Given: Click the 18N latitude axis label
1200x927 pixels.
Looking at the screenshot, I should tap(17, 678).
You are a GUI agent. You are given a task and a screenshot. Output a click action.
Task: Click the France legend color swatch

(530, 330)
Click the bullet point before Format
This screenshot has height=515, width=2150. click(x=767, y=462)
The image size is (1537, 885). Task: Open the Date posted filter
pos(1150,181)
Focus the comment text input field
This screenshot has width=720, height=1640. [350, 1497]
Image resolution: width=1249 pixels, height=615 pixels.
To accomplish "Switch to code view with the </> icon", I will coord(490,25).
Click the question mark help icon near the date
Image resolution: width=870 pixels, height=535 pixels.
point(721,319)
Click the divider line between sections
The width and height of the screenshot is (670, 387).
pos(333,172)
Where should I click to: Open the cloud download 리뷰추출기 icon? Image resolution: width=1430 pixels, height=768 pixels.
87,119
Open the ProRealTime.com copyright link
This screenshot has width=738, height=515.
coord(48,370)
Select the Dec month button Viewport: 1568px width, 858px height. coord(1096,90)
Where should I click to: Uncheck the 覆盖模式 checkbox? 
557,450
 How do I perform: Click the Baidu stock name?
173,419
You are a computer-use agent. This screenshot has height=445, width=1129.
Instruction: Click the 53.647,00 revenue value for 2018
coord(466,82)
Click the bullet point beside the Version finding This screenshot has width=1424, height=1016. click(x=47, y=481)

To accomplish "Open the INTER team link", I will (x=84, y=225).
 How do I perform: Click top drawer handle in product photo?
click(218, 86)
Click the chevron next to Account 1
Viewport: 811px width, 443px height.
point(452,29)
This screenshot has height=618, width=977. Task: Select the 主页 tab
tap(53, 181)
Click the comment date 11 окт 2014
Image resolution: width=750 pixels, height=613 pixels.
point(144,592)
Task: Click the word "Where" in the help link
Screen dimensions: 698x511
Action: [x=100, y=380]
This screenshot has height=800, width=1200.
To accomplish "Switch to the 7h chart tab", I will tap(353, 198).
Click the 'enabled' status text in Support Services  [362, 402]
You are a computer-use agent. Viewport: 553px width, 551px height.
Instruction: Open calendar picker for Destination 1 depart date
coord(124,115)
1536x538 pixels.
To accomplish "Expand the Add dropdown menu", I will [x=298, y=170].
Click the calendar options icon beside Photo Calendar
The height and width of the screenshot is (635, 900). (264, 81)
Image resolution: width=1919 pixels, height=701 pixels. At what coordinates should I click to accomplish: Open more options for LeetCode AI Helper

..............................

- _Task brief_:
The range runs from the line above containing "You are a GUI" to the line containing "Image resolution: width=1249", inclusive. Restate those lines word for word and no others.

- _Response to this exercise_:
You are a GUI agent. You are given a task and a screenshot. Output a click action.
Task: Click the France legend color swatch

(530, 330)
Click the bullet point before Format
This screenshot has height=515, width=2150. click(x=767, y=462)
The image size is (1537, 885). Task: Open the Date posted filter
pos(1150,181)
Focus the comment text input field
This screenshot has width=720, height=1640. [350, 1497]
Image resolution: width=1249 pixels, height=615 pixels.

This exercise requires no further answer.